* What you are asked to do *
Among the entries below, extract exactly the lines that run from the one with "Screen dimensions: 368x221" through the one with "Open the profile avatar icon", both ends included.

* Information supplied *

§

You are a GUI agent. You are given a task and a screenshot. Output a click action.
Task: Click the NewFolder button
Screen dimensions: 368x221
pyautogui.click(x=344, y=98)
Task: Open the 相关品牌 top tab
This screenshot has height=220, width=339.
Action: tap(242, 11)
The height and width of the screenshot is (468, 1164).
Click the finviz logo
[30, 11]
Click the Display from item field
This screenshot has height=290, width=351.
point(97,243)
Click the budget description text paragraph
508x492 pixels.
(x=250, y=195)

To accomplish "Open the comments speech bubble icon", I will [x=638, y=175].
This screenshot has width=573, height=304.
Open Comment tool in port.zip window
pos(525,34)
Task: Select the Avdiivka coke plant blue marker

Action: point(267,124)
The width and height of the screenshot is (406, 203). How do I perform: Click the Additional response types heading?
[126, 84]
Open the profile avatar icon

§

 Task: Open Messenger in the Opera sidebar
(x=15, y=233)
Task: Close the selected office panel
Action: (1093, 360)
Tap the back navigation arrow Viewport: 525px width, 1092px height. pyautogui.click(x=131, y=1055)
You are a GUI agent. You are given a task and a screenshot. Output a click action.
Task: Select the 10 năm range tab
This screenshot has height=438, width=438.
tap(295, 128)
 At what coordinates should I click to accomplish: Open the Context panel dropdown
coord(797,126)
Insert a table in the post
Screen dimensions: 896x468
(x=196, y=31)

§

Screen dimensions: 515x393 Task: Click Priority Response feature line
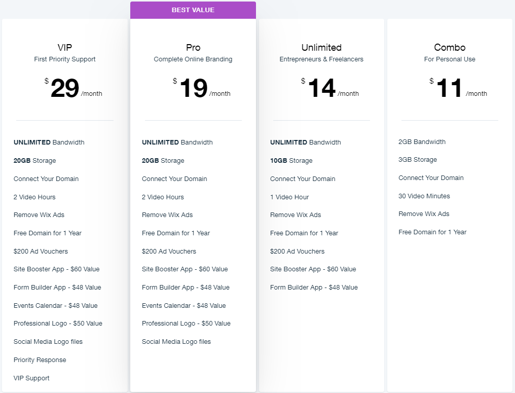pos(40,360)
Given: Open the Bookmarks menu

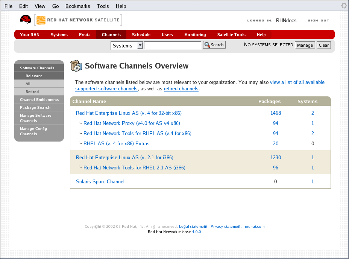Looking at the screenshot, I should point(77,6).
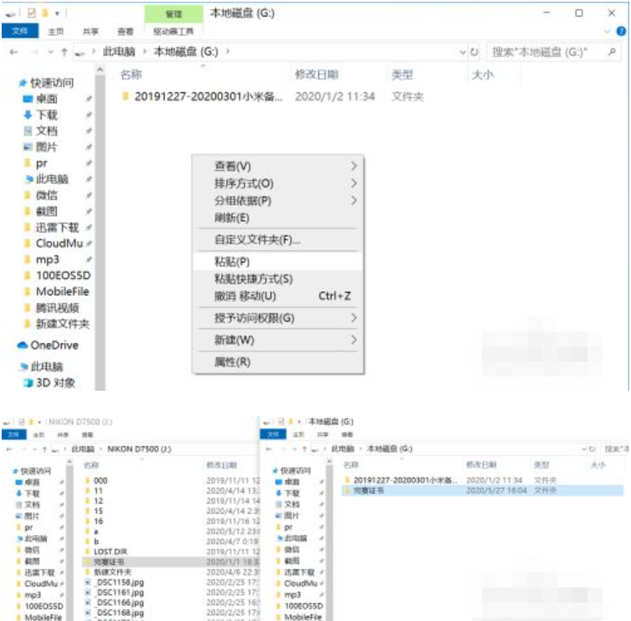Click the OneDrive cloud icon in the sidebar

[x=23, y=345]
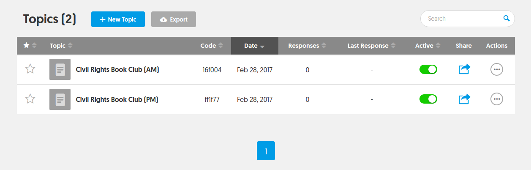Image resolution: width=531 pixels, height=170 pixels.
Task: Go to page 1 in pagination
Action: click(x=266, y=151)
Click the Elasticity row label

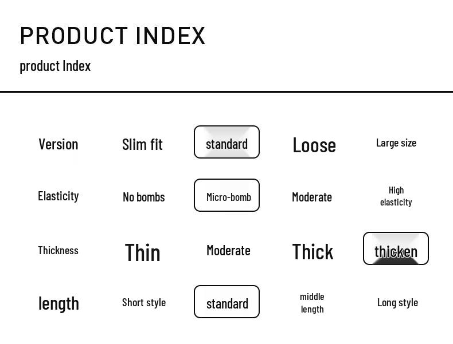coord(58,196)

§

* Solution to this exercise *
Screen dimensions: 368x221
pyautogui.click(x=344, y=98)
Task: Open the 相关品牌 top tab
This screenshot has height=220, width=339.
Action: tap(242, 11)
The height and width of the screenshot is (468, 1164).
Click the finviz logo
[30, 11]
Click the Display from item field
This screenshot has height=290, width=351.
point(97,243)
Click the budget description text paragraph
508x492 pixels.
(x=250, y=195)

To accomplish "Open the comments speech bubble icon", I will [x=638, y=175].
This screenshot has width=573, height=304.
Open Comment tool in port.zip window
pos(525,34)
Task: Select the Avdiivka coke plant blue marker

Action: point(267,124)
The width and height of the screenshot is (406, 203). How do I perform: Click the Additional response types heading?
[126, 84]
Open the profile avatar icon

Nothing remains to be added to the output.